Provided records:
####################

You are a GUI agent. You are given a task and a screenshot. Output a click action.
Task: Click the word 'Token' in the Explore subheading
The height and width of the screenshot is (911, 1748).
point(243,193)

####################

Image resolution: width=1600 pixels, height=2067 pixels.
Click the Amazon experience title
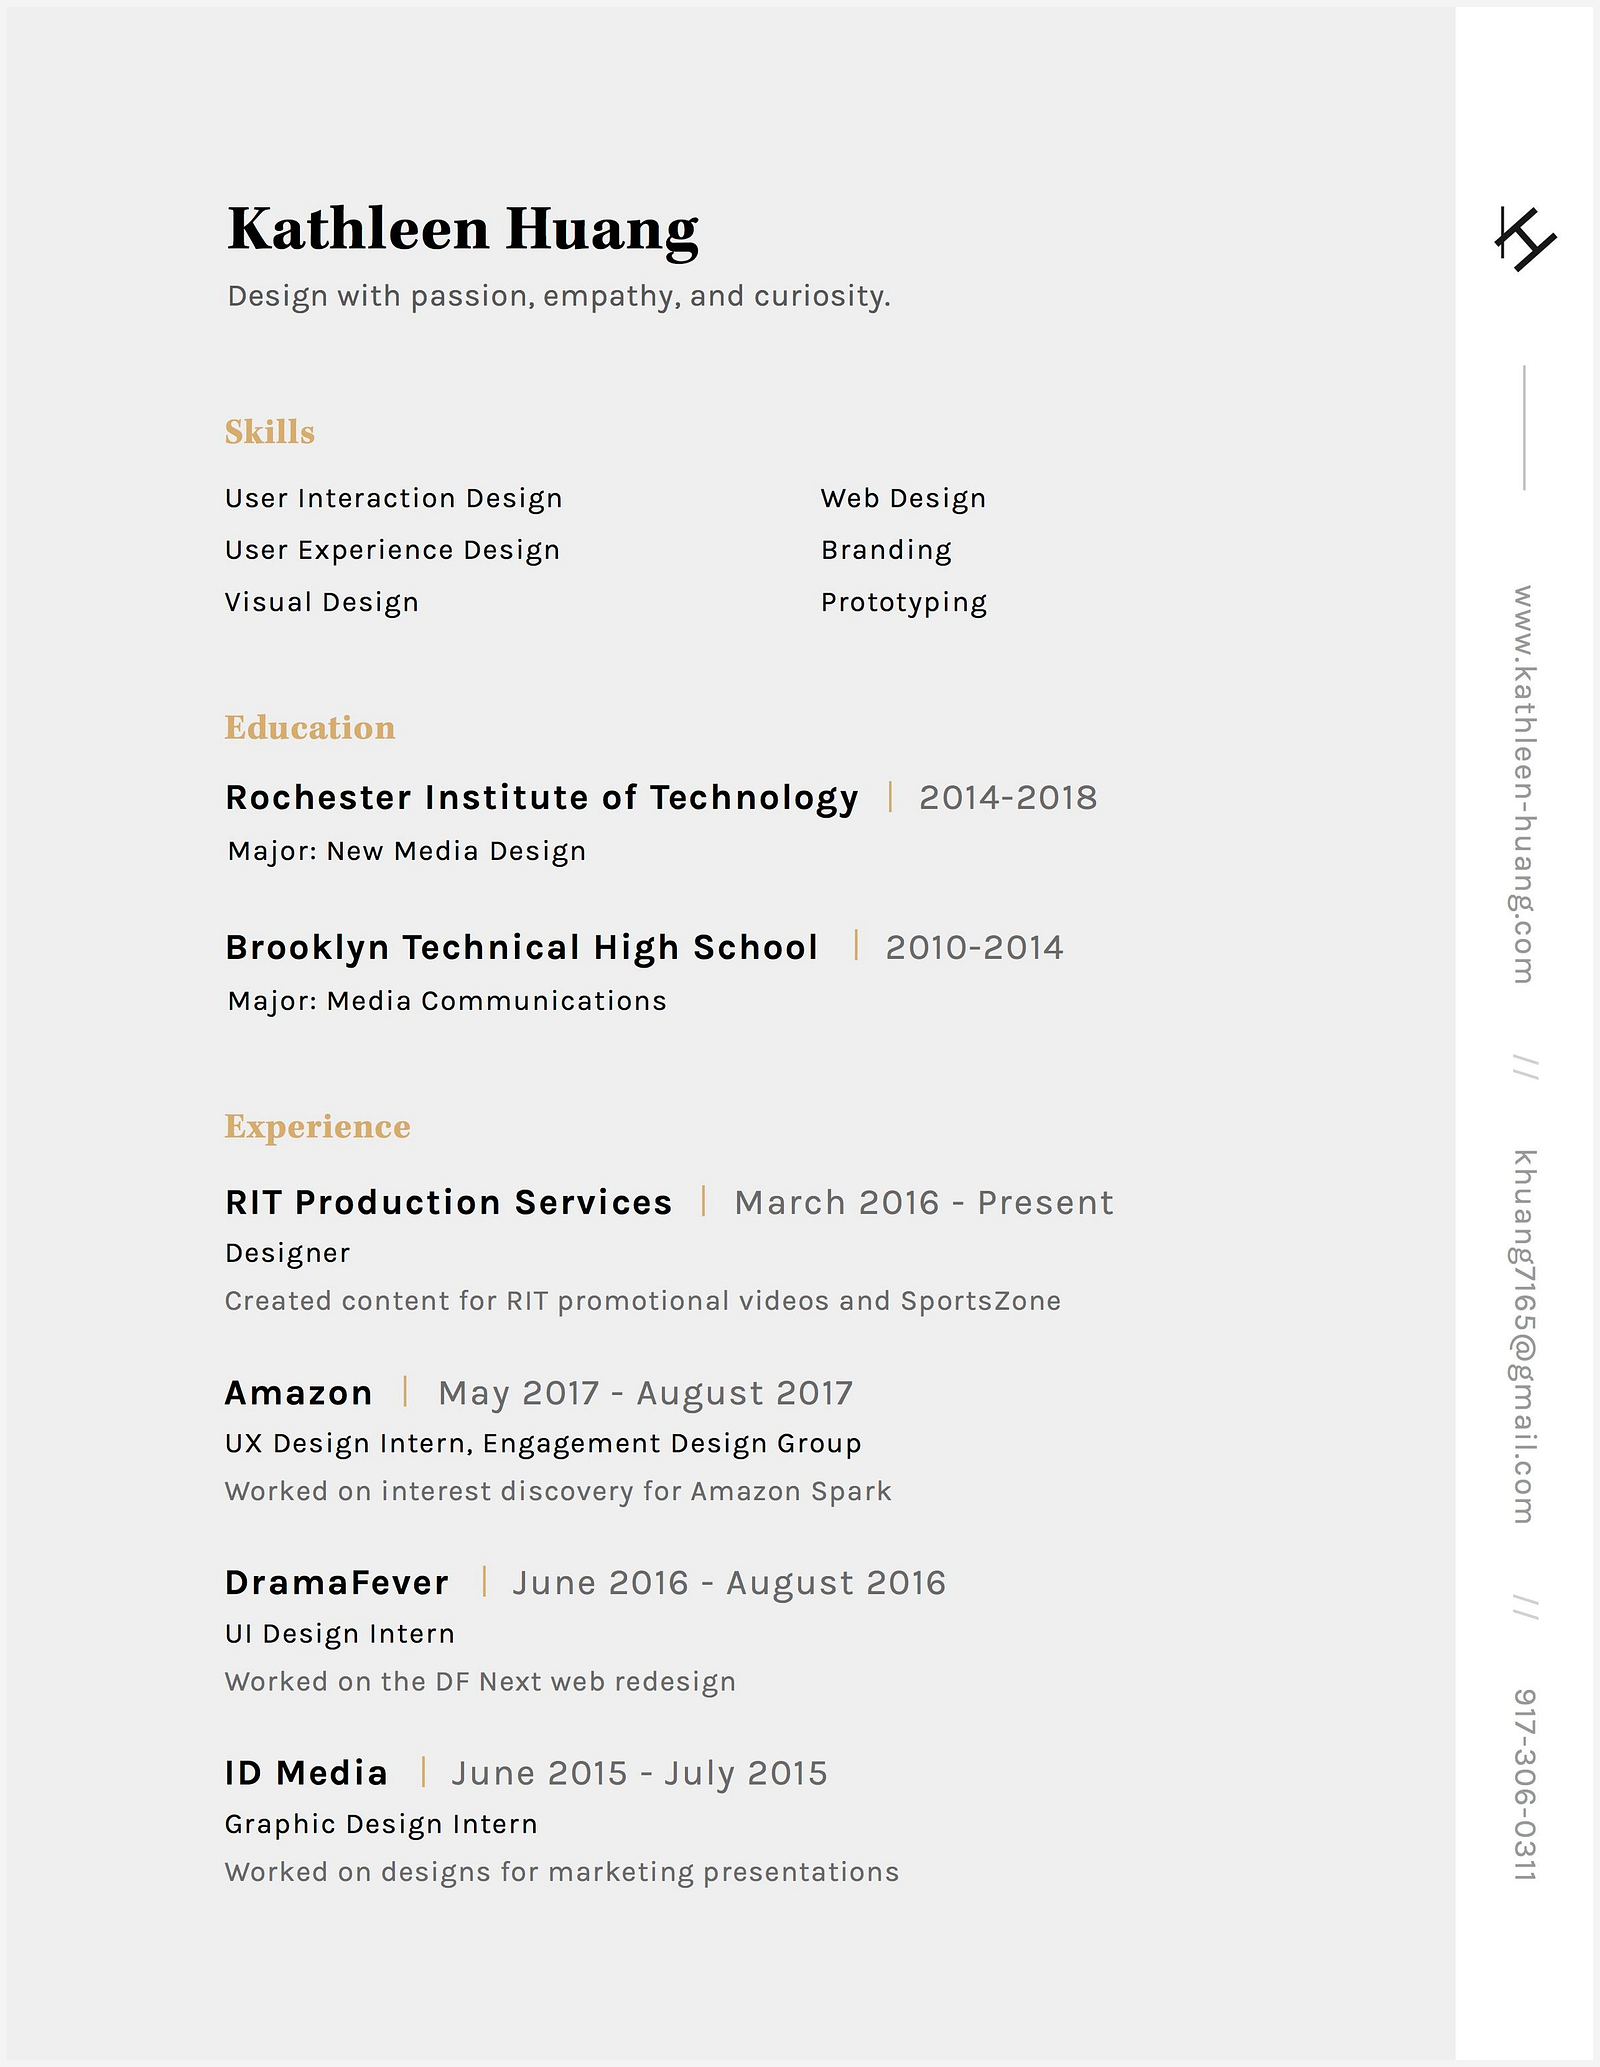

####################

Task goal: Please copy the lines of the records exactly, starting at the line that contains "Image resolution: width=1600" and ending at the line that contains "Click the Amazon experience title", including both of those lines.

Solution for this task:
Image resolution: width=1600 pixels, height=2067 pixels.
Click the Amazon experience title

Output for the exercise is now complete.